Hoff Peter, Fosdick Bailey, Volfovsky Alex, Stovel Katherine
Departments of Statistics and Biostatistics, University of Washington, Seattle, WA 98195, USA.
Statistical and Applied Mathematical Sciences Institute, Research Triangle Park, NC 27709, USA.
Netw Sci (Camb Univ Press). 2013 Dec 1;1(3):253-277. doi: 10.1017/nws.2013.17.
Many studies that gather social network data use survey methods that lead to censored, missing, or otherwise incomplete information. For example, the popular fixed rank nomination (FRN) scheme, often used in studies of schools and businesses, asks study participants to nominate and rank at most a small number of contacts or friends, leaving the existence of other relations uncertain. However, most statistical models are formulated in terms of completely observed binary networks. Statistical analyses of FRN data with such models ignore the censored and ranked nature of the data and could potentially result in misleading statistical inference. To investigate this possibility, we compare Bayesian parameter estimates obtained from a likelihood for complete binary networks with those obtained from likelihoods that are derived from the FRN scheme, and therefore accommodate the ranked and censored nature of the data. We show analytically and via simulation that the binary likelihood can provide misleading inference, particularly for certain model parameters that relate network ties to characteristics of individuals and pairs of individuals. We also compare these different likelihoods in a data analysis of several adolescent social networks. For some of these networks, the parameter estimates from the binary and FRN likelihoods lead to different conclusions, indicating the importance of analyzing FRN data with a method that accounts for the FRN survey design.
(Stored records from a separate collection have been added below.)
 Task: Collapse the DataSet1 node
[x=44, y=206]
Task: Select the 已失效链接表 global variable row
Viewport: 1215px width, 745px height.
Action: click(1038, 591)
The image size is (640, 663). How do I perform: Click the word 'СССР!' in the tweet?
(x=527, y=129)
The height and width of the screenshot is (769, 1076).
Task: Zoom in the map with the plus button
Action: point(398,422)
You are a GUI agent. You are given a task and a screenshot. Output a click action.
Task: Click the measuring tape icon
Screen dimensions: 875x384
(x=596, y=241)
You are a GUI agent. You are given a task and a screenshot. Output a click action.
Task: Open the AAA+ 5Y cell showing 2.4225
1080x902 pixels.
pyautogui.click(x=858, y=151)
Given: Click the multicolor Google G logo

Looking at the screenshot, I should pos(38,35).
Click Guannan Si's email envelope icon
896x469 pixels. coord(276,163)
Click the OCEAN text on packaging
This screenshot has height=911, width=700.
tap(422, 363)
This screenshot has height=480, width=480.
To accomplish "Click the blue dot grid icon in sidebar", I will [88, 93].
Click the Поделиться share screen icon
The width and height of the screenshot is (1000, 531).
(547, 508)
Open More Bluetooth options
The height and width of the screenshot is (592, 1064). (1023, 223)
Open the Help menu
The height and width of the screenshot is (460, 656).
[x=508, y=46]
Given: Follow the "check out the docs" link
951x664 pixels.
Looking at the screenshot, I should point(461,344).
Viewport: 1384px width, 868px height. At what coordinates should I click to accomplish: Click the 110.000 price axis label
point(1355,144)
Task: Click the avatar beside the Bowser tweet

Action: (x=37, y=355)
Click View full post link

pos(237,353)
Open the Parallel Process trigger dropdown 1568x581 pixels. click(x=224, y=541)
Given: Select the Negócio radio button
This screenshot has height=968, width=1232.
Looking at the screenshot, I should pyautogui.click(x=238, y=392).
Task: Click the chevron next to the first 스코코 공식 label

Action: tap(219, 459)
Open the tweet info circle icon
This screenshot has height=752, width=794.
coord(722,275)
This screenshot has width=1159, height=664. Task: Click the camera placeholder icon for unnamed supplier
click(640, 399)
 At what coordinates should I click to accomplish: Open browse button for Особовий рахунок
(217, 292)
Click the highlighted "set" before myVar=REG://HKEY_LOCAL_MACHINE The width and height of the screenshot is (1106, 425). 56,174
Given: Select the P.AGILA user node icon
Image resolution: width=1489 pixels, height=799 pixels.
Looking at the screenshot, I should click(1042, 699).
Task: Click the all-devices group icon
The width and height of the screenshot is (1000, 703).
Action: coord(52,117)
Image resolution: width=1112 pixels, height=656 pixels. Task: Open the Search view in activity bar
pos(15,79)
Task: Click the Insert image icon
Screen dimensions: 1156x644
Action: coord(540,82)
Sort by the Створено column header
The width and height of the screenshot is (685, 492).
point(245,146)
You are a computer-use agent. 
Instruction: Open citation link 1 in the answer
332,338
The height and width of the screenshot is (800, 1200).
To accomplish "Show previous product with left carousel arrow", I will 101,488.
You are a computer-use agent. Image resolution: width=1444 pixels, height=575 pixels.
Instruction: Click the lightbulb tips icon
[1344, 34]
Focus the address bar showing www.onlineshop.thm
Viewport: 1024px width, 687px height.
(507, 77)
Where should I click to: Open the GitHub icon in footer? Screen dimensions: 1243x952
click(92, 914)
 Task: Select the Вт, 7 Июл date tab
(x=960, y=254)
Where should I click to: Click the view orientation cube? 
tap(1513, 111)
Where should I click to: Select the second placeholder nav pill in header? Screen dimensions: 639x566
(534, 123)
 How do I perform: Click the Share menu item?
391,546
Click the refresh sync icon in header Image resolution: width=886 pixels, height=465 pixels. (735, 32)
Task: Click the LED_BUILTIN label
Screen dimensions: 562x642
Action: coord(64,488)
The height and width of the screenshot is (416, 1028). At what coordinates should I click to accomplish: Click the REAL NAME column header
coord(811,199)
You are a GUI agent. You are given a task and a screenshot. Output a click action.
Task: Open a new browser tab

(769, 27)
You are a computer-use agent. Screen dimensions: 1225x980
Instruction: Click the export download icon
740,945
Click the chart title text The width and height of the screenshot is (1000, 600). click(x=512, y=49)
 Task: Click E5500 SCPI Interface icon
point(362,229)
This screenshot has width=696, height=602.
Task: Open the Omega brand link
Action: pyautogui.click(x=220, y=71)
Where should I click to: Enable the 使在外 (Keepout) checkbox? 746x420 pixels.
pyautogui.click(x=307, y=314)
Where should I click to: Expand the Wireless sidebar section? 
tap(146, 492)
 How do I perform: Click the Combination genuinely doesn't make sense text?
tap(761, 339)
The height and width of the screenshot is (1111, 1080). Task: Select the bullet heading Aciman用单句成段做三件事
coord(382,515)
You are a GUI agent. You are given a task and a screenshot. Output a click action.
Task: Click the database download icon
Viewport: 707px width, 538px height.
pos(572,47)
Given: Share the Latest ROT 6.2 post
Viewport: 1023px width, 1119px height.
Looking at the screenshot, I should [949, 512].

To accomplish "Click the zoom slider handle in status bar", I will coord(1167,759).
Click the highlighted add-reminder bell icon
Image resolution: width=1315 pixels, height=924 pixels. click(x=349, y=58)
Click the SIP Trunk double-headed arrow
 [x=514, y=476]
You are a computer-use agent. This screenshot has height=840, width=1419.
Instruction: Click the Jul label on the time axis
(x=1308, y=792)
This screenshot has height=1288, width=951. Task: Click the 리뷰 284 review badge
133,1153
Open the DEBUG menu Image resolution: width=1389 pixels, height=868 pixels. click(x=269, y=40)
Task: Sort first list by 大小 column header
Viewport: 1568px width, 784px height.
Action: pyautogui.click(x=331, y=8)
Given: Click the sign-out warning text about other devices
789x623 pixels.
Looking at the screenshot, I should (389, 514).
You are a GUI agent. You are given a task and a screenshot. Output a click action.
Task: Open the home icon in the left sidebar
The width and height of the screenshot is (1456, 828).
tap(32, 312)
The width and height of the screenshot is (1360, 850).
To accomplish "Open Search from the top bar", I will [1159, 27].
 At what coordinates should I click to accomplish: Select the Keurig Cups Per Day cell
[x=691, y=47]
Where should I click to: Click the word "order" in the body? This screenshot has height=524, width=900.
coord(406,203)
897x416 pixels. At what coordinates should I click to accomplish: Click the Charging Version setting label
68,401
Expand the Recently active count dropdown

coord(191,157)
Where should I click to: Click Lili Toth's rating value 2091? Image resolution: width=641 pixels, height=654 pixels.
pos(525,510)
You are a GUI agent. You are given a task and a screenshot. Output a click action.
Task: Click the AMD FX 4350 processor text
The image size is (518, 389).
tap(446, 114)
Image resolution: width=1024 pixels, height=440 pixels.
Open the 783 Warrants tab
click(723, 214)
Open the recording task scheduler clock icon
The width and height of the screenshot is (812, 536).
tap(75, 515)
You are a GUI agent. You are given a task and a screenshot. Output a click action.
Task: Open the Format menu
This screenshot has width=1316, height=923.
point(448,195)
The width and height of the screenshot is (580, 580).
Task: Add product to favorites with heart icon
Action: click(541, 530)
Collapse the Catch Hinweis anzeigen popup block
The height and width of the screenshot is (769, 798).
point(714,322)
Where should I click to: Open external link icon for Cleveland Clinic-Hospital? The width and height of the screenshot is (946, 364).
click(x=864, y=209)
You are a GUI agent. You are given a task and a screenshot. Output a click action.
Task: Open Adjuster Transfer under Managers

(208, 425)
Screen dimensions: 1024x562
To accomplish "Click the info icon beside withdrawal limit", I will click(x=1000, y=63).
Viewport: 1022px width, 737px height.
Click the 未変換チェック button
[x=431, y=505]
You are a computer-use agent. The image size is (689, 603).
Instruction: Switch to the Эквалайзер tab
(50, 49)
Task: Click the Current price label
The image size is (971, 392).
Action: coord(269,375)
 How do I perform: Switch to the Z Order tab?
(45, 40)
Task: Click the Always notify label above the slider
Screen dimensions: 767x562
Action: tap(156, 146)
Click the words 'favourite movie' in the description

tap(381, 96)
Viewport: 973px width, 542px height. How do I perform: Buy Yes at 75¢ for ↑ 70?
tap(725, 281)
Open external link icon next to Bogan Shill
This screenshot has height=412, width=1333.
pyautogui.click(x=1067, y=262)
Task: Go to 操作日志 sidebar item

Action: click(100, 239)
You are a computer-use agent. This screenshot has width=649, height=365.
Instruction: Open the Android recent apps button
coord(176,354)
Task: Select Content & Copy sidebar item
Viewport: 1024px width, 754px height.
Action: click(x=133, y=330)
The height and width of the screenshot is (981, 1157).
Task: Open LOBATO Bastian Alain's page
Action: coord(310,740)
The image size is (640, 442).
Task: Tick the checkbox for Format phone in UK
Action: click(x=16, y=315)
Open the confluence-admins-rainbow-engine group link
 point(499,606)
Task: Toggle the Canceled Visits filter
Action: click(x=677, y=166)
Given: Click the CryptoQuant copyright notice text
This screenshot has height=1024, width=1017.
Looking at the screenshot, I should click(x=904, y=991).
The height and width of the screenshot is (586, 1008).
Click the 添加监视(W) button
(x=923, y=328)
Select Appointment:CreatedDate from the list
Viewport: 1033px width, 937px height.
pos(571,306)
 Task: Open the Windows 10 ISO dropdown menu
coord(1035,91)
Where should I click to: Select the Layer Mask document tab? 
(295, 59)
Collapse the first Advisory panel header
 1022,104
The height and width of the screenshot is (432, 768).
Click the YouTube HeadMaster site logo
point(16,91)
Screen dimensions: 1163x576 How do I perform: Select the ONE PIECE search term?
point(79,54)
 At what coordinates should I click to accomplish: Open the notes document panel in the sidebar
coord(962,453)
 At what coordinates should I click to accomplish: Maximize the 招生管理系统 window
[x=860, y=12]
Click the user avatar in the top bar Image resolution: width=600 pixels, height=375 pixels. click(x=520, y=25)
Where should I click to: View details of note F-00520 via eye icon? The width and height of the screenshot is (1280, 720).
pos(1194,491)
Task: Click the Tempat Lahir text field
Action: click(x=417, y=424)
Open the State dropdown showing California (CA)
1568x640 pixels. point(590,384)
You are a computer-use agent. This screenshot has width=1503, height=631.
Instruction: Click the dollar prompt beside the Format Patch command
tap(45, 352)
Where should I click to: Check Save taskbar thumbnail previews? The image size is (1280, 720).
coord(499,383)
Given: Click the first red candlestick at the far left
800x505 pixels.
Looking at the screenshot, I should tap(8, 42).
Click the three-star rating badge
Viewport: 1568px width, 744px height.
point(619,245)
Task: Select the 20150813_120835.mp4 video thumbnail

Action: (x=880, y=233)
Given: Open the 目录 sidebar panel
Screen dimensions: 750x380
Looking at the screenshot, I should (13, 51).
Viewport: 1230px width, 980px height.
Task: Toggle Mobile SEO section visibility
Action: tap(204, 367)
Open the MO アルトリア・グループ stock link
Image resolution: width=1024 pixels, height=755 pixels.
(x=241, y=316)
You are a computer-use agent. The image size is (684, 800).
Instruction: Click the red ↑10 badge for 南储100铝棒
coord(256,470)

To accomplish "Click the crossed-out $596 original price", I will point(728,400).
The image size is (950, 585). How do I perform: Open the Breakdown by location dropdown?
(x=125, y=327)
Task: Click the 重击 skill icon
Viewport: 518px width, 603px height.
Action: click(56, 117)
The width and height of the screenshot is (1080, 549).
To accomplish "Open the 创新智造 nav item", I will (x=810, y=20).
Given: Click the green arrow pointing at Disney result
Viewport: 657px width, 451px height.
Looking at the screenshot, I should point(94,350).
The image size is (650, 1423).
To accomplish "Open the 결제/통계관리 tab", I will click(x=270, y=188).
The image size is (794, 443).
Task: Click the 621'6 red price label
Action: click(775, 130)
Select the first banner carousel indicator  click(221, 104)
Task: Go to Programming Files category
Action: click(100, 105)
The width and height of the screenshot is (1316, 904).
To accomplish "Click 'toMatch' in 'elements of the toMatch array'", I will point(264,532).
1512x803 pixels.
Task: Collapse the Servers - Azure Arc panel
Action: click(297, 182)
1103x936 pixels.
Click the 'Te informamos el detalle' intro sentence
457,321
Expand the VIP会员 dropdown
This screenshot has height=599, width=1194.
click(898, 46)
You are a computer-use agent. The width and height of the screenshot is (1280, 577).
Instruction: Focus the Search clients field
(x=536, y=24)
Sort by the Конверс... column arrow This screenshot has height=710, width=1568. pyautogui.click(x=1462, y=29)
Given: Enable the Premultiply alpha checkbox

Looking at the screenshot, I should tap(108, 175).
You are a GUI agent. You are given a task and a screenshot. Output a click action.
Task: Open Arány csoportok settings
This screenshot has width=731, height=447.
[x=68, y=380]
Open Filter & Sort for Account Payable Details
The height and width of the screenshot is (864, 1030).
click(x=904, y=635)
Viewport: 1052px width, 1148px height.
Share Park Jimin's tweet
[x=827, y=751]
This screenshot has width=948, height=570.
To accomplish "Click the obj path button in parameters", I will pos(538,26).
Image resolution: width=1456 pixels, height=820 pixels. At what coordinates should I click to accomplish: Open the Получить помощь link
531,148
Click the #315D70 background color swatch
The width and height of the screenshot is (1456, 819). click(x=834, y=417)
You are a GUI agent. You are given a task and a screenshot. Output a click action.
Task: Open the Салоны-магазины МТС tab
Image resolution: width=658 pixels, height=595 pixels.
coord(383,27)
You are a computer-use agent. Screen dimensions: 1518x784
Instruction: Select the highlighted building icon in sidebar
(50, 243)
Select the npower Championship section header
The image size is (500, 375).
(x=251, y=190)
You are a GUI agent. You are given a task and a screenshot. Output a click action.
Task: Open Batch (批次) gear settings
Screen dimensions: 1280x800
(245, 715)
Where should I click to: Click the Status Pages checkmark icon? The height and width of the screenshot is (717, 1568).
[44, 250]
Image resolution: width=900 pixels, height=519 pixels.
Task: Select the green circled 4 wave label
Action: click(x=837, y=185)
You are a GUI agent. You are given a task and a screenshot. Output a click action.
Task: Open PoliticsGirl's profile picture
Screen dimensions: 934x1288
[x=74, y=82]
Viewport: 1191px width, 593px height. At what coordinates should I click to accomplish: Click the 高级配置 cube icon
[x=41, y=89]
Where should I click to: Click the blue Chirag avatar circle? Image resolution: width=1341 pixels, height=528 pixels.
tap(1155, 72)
许多收集社交网络数据的研究采用的调查方法会导致信息被审查、缺失或不完整。例如,常用于学校和企业研究的流行的固定排名提名(FRN)方案,要求研究参与者最多提名并排名少量的联系人或朋友,使得其他关系的存在情况不明。然而,大多数统计模型是根据完全观测到的二元网络构建的。用此类模型对FRN数据进行统计分析时,会忽略数据的审查和排名性质,可能会导致误导性的统计推断。为了研究这种可能性,我们将从完全二元网络的似然性中获得的贝叶斯参数估计值与从源自FRN方案的似然性中获得的估计值进行比较,后者考虑了数据的排名和审查性质。我们通过分析和模拟表明,二元似然性可能会提供误导性推断,特别是对于某些将网络关系与个体及个体对的特征相关联的模型参数。我们还在对几个青少年社交网络的数据分析中比较了这些不同的似然性。对于其中一些网络,二元似然性和FRN似然性的参数估计得出了不同的结论,这表明使用考虑FRN调查设计的方法来分析FRN数据很重要。